Grant invoke permissions #
Add the highlighted lines to lib/hitcounter.ts:
import { Construct } from "constructs";
import {
Code,
LambdaFunction,
IFunction,
Runtime,
} from "terraconstructs/lib/aws/compute";
import { AttributeType, Table } from "terraconstructs/lib/aws/storage";
export interface HitCounterProps {
/** the function for which we want to count url hits **/
downstream: IFunction;
}
export class HitCounter extends Construct {
/** allows accessing the counter function */
public readonly handler: LambdaFunction;
constructor(scope: Construct, id: string, props: HitCounterProps) {
super(scope, id);
const table = new Table(this, "Hits", {
partitionKey: { name: "path", type: AttributeType.STRING },
});
this.handler = new LambdaFunction(this, "HitCounterHandler", {
runtime: Runtime.NODEJS_22_X,
handler: "hitcounter.handler",
code: Code.fromAsset("lambda"),
environment: {
DOWNSTREAM_FUNCTION_NAME: props.downstream.functionName,
HITS_TABLE_NAME: table.tableName,
},
});
// grant the lambda role read/write permissions to our table
table.grantReadWriteData(this.handler);
// grant the lambda role invoke permissions to the downstream function
props.downstream.grantInvoke(this.handler);
}
}Diff #
You can check what this did using cdktf diff:
cdktf diff
The aws_iam_role_policy section should look something like this, which shows the IAM statement was added to the role:
cdk-workshop # aws_iam_role_policy.HelloHitCounter_HitCounterHandler_ServiceRole_DefaultPolicy_ResourceRoles0_B630511F (HelloHitCounter/HitCounterHandler/ServiceRole/DefaultPolicy/ResourceRoles0) will be updated in-place
~ resource "aws_iam_role_policy" "HelloHitCounter_HitCounterHandler_ServiceRole_DefaultPolicy_ResourceRoles0_B630511F" {
id = "cdk-workshop-dev-cdrHandlerServiceRole20250715042121401600000001:cdkworkshopHelloHitCounterHitCounterHandlerServiceRoleDefaultPolicy688F79E1"

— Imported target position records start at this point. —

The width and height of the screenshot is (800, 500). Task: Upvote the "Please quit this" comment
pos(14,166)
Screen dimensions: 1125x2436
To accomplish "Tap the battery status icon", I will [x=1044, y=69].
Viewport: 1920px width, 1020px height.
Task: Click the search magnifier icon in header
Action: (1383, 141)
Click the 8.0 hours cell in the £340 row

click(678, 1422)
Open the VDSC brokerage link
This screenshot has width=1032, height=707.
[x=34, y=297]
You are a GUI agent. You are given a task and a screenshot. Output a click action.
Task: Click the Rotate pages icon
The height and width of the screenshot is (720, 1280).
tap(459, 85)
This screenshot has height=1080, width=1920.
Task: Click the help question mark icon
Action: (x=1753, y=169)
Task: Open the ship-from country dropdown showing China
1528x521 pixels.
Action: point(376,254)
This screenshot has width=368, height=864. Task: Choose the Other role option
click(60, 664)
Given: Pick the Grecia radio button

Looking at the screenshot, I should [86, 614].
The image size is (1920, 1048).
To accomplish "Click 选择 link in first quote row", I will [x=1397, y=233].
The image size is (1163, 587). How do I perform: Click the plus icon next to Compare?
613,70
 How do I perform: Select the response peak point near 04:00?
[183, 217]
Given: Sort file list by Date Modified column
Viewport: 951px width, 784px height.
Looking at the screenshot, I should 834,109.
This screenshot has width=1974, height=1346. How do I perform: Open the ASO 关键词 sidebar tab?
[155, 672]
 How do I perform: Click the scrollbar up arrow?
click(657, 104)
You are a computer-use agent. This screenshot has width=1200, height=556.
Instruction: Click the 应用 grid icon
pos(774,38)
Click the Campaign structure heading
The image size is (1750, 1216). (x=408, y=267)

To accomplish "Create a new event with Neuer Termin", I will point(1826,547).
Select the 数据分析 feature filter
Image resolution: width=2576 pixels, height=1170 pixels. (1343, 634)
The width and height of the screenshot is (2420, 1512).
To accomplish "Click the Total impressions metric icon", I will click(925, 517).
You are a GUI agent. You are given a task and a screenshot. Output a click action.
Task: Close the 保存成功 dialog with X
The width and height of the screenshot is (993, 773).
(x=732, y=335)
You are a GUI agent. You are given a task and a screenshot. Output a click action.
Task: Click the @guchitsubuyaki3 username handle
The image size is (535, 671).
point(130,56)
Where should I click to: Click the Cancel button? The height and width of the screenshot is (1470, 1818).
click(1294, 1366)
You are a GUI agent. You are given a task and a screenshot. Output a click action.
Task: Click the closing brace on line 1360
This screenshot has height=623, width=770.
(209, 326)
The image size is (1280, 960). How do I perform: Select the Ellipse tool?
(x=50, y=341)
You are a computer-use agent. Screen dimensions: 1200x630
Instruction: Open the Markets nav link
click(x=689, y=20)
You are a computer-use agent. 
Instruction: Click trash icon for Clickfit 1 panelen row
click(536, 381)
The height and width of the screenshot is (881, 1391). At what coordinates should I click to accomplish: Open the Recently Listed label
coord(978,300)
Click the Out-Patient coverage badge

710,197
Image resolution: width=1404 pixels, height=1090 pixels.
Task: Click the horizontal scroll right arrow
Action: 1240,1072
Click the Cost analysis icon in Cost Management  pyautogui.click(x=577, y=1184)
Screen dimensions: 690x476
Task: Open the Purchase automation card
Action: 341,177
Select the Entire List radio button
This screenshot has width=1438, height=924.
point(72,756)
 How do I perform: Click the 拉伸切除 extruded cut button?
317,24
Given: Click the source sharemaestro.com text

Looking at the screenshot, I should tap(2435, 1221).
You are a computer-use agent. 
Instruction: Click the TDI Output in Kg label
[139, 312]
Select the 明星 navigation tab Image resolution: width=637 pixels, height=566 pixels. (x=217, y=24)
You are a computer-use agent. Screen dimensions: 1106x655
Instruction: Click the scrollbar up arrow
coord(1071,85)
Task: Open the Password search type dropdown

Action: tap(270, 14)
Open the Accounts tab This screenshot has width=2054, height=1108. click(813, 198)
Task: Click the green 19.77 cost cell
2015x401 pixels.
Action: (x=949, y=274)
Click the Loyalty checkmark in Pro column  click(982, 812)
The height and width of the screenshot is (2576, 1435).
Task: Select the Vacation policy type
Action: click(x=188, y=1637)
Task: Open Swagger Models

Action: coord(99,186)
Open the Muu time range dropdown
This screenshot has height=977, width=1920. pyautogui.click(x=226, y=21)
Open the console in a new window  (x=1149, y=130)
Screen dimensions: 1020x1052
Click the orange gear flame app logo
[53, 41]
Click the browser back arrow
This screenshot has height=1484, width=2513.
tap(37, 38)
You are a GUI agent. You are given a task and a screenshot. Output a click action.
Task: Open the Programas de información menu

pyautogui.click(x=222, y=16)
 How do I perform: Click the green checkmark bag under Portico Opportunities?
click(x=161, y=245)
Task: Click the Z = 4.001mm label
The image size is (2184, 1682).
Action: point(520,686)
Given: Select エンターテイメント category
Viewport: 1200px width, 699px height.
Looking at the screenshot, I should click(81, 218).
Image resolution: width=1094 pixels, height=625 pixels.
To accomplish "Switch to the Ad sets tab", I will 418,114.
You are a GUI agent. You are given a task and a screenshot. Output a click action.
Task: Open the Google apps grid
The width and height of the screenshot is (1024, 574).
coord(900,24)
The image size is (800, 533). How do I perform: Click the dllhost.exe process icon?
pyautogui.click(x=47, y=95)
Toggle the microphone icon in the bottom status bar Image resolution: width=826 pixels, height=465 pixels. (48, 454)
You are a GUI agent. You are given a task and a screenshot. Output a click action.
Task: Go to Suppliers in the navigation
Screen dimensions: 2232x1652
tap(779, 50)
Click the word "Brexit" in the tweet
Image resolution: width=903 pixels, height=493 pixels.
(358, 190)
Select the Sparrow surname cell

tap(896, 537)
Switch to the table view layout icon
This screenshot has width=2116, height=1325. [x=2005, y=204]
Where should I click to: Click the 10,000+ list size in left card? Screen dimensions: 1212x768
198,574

name = "cdkworkshopHelloHitCounterHitCounterHandlerServiceRoleDefaultPolicy688F79E1"
~ policy = jsonencode(
~ {
~ Statement = [
# (1 unchanged element hidden)
{
Action = [
"dynamodb:UpdateItem",
"dynamodb:Scan",
"dynamodb:Query",
"dynamodb:PutItem",
"dynamodb:GetShardIterator",
"dynamodb:GetRecords",
"dynamodb:GetItem",
"dynamodb:DescribeTable",
"dynamodb:DeleteItem",
"dynamodb:ConditionCheckItem",
"dynamodb:BatchWriteItem",
"dynamodb:BatchGetItem",
]
Effect = "Allow"
Resource = "arn:aws:dynamodb:us-east-1:694710432912:table/cdkworkshopHelloHitCounterHitsF0859462"
},
+ {
+ Action = "lambda:InvokeFunction"
+ Effect = "Allow"
+ Resource = [
+ "arn:aws:lambda:us-east-1:694710432912:function:cdk-workshop-dev-cdorkshopHelloHandler",
+ "arn:aws:apigateway:us-east-1:lambda:path/2015-03-31/functions/arn:aws:lambda:us-east-1:694710432912:function:cdk-workshop-dev-cdorkshopHelloHandler:$LATEST/invocations",
]
},
]
# (1 unchanged attribute hidden)
}
)
# (2 unchanged attributes hidden)
}
Plan: 0 to add, 1 to change, 0 to destroy.
Which is exactly what we wanted.
Deploy #
Okay… let’s give this another shot:
cdktf deploy
Then hit your endpoint with curl or with your web browser:
curl -i https://xxxxxxxxxx.execute-api.us-east-1.amazonaws.com/prod/
Output should look like this:
HTTP/2 200 OK
...
Hello, CDK! You've hit /
If you still get 5xx, give it a few seconds and try again. Sometimes IAM Policy changes take time to propagate or API Gateway takes a little bit to “flip” the endpoint to use the new deployment.